9 points, 7 rebounds and 3 turnovers in 26 minutes for him. Jackie Butler in for the first time


----------



## Krstic All-Star (Mar 9, 2005)

5:52 left in the game. Knicks down 80-70. Frye playing with 5 fouls. Despite it all, Knicks out-rebounding the Rockets 37-31. The difference is in shooting. Rockets .433, Knicks .383. Both teams put up 60 shots, with the Rockets making 3 more than the Knicks. Specifically, the Knicks shot 4-14 from behind the arc, while the Rockets shot 7-16.


----------



## Yao Mania (Aug 4, 2003)

looks like Q's warming up for the all-star weekend

Frye and Curry both gone, wonder if JJ can last the game without fouling out


----------



## Gotham2krazy (Nov 22, 2005)

well we're a lost cause. once again we're playing catch up. i hate this bull****. why must we always play hard in the last 2 minutes?!?! and ers.. look at that poke at the ball yao just had and stro not going for it. what a lazy bum. was he realliy worth their money?


----------



## Krstic All-Star (Mar 9, 2005)

Yao Mania said:


> looks like Q's warming up for the all-star weekend
> 
> Frye and Curry both gone, *wonder if JJ can last the game without fouling out*


You can't foul out if you're too lazy to get up and down the court...


----------



## Krstic All-Star (Mar 9, 2005)

4 point play by Crawford. Knicks down 89-79 with 30.2 seconds left.


----------



## Krstic All-Star (Mar 9, 2005)

Final score: Rockets 90 - Knicks 83.

Knicks player of the game _has _ to be Q-Rich 
33 7-13 3-6 2-3 4 6 1 2 2 2 4 19


----------



## Gotham2krazy (Nov 22, 2005)

another loss. YAY.


----------



## Yao Mania (Aug 4, 2003)

Krstic All Star said:


> You can't foul out if you're too lazy to get up and down the court...

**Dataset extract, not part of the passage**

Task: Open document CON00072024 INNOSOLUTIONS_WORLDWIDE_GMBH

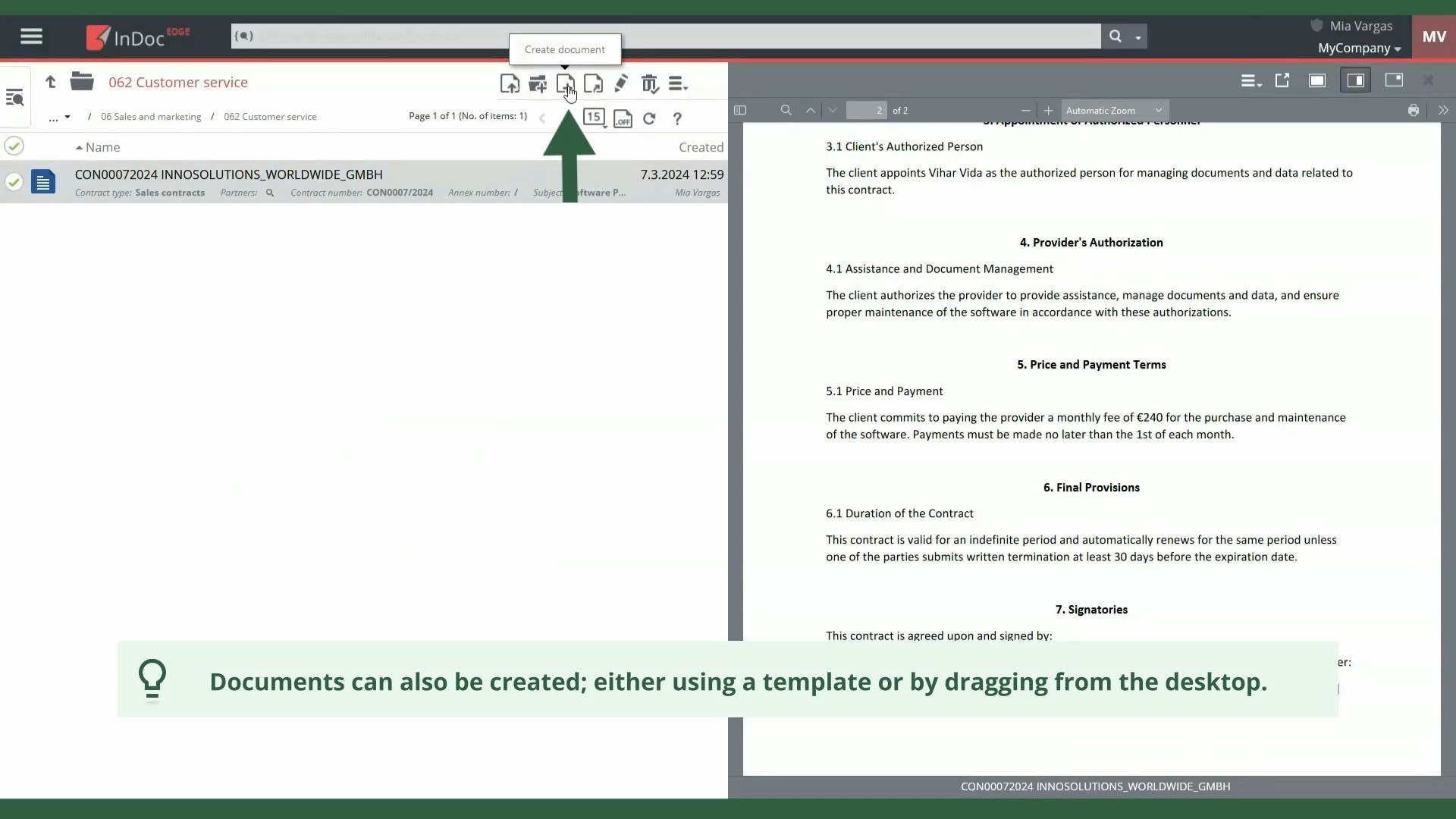Action: tap(228, 174)
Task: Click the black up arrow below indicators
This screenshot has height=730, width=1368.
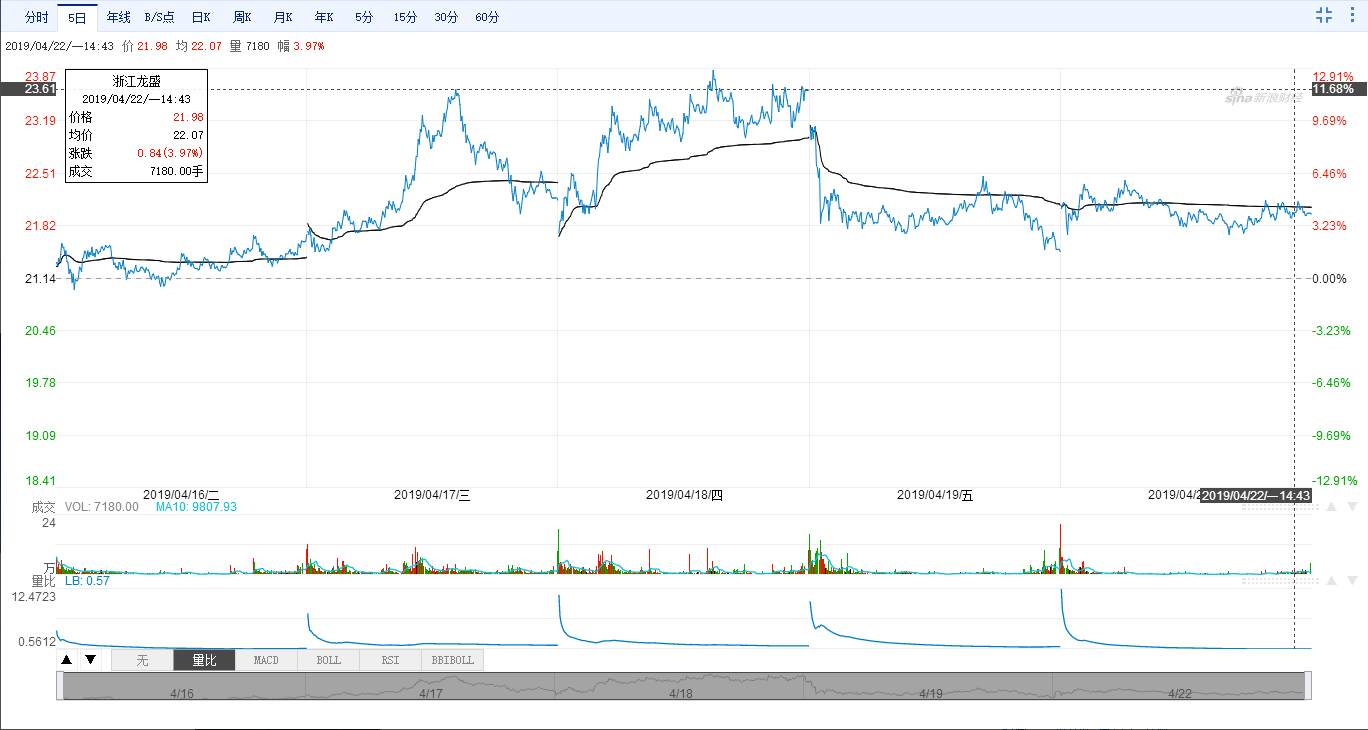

Give JJ more credit than that, he's a smart guy. He gets himself fouled out so he can sit back on the bench again.


----------



## Chinatownballer (Oct 13, 2005)

Let me be optimistic and say that as soon as Steph gets back after the all-star break we'll make a huge run for the 8th playoff spot and then go all the way. :banana: 

Really though, anyone who ever questioned Steph's leaddership on the court should look at the Knicks lack of leadership or heart without him. Before he got injured Steph was playing huge for us. We shouldn't count ourselves out just yet, Steph is an amazing point guard who could, given the right chemistry, have us at least matching last years record.


----------



## Truknicksfan (Mar 25, 2005)

> Really though, anyone who ever questioned Steph's leaddership on the court should look at the Knicks lack of leadership or heart without him. Before he got injured Steph was playing huge for us. We shouldn't count ourselves out just yet, Steph is an amazing point guard who could, given the right chemistry, have us at least matching last years record.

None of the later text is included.